● Task objective
Until the last line is reached, keep transcribing the material exactly.
============================================================
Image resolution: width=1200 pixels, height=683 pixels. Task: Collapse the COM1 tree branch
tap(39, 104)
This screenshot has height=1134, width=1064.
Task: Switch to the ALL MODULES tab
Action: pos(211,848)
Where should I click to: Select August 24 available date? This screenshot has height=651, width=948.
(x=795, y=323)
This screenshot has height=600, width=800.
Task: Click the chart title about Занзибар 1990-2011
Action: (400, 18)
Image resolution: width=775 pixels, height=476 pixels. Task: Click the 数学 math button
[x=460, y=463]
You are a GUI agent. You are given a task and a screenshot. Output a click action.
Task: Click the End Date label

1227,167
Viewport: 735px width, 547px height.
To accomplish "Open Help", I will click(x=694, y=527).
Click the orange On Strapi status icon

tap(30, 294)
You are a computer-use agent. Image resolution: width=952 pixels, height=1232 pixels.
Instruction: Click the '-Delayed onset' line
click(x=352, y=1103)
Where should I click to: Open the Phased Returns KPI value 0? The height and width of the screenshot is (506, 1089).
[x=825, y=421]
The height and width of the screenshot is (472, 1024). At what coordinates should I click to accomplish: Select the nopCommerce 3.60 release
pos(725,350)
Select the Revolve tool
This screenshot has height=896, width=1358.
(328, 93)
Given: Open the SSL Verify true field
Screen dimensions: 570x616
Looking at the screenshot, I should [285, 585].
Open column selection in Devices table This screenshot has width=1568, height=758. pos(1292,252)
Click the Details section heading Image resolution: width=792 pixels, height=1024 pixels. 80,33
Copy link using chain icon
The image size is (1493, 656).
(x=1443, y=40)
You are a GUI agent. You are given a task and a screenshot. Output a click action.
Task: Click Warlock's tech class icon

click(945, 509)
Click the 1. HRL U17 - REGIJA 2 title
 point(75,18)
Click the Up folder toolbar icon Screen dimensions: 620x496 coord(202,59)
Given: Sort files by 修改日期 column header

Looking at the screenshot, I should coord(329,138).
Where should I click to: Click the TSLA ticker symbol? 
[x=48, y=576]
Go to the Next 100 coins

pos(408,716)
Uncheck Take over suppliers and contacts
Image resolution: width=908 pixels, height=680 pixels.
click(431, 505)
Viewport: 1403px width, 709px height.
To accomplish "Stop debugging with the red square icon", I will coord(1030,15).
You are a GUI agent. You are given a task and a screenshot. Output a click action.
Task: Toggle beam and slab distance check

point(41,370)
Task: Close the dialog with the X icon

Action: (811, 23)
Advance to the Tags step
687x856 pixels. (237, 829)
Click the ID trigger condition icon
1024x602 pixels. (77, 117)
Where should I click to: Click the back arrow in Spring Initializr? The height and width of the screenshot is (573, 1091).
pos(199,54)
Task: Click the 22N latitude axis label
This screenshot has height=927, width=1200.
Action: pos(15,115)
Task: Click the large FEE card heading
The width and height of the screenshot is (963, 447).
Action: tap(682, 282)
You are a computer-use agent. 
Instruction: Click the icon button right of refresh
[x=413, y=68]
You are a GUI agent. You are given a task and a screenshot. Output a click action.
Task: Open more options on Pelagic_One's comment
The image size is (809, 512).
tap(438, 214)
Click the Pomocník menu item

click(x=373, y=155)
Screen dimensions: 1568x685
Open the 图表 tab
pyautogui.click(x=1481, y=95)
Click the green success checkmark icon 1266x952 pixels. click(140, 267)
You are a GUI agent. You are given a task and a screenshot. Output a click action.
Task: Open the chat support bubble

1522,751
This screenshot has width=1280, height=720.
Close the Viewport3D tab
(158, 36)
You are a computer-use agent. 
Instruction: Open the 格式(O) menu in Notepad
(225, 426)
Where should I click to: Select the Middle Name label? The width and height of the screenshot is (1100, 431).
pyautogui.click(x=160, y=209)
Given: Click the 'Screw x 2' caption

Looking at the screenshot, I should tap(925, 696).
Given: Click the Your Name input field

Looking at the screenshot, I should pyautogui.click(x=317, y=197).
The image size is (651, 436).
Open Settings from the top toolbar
============================================================
● Response to this exercise
Image resolution: width=1200 pixels, height=683 pixels. Task: Collapse the COM1 tree branch
tap(39, 104)
This screenshot has height=1134, width=1064.
Task: Switch to the ALL MODULES tab
Action: pos(211,848)
Where should I click to: Select August 24 available date? This screenshot has height=651, width=948.
(x=795, y=323)
This screenshot has height=600, width=800.
Task: Click the chart title about Занзибар 1990-2011
Action: (400, 18)
Image resolution: width=775 pixels, height=476 pixels. Task: Click the 数学 math button
[x=460, y=463]
You are a GUI agent. You are given a task and a screenshot. Output a click action.
Task: Click the End Date label

1227,167
Viewport: 735px width, 547px height.
To accomplish "Open Help", I will click(x=694, y=527).
Click the orange On Strapi status icon

tap(30, 294)
You are a computer-use agent. Image resolution: width=952 pixels, height=1232 pixels.
Instruction: Click the '-Delayed onset' line
click(x=352, y=1103)
Where should I click to: Open the Phased Returns KPI value 0? The height and width of the screenshot is (506, 1089).
[x=825, y=421]
The height and width of the screenshot is (472, 1024). At what coordinates should I click to accomplish: Select the nopCommerce 3.60 release
pos(725,350)
Select the Revolve tool
This screenshot has height=896, width=1358.
(328, 93)
Given: Open the SSL Verify true field
Screen dimensions: 570x616
Looking at the screenshot, I should [285, 585].
Open column selection in Devices table This screenshot has width=1568, height=758. pos(1292,252)
Click the Details section heading Image resolution: width=792 pixels, height=1024 pixels. 80,33
Copy link using chain icon
The image size is (1493, 656).
(x=1443, y=40)
You are a GUI agent. You are given a task and a screenshot. Output a click action.
Task: Click Warlock's tech class icon

click(945, 509)
Click the 1. HRL U17 - REGIJA 2 title
 point(75,18)
Click the Up folder toolbar icon Screen dimensions: 620x496 coord(202,59)
Given: Sort files by 修改日期 column header

Looking at the screenshot, I should coord(329,138).
Where should I click to: Click the TSLA ticker symbol? 
[x=48, y=576]
Go to the Next 100 coins

pos(408,716)
Uncheck Take over suppliers and contacts
Image resolution: width=908 pixels, height=680 pixels.
click(431, 505)
Viewport: 1403px width, 709px height.
To accomplish "Stop debugging with the red square icon", I will coord(1030,15).
You are a GUI agent. You are given a task and a screenshot. Output a click action.
Task: Toggle beam and slab distance check

point(41,370)
Task: Close the dialog with the X icon

Action: (811, 23)
Advance to the Tags step
687x856 pixels. (237, 829)
Click the ID trigger condition icon
1024x602 pixels. (77, 117)
Where should I click to: Click the back arrow in Spring Initializr? The height and width of the screenshot is (573, 1091).
pos(199,54)
Task: Click the 22N latitude axis label
This screenshot has height=927, width=1200.
Action: pos(15,115)
Task: Click the large FEE card heading
The width and height of the screenshot is (963, 447).
Action: tap(682, 282)
You are a computer-use agent. 
Instruction: Click the icon button right of refresh
[x=413, y=68]
You are a GUI agent. You are given a task and a screenshot. Output a click action.
Task: Open more options on Pelagic_One's comment
The image size is (809, 512).
tap(438, 214)
Click the Pomocník menu item

click(x=373, y=155)
Screen dimensions: 1568x685
Open the 图表 tab
pyautogui.click(x=1481, y=95)
Click the green success checkmark icon 1266x952 pixels. click(140, 267)
You are a GUI agent. You are given a task and a screenshot. Output a click action.
Task: Open the chat support bubble

1522,751
This screenshot has width=1280, height=720.
Close the Viewport3D tab
(158, 36)
You are a computer-use agent. 
Instruction: Open the 格式(O) menu in Notepad
(225, 426)
Where should I click to: Select the Middle Name label? The width and height of the screenshot is (1100, 431).
pyautogui.click(x=160, y=209)
Given: Click the 'Screw x 2' caption

Looking at the screenshot, I should tap(925, 696).
Given: Click the Your Name input field

Looking at the screenshot, I should pyautogui.click(x=317, y=197).
The image size is (651, 436).
Open Settings from the top toolbar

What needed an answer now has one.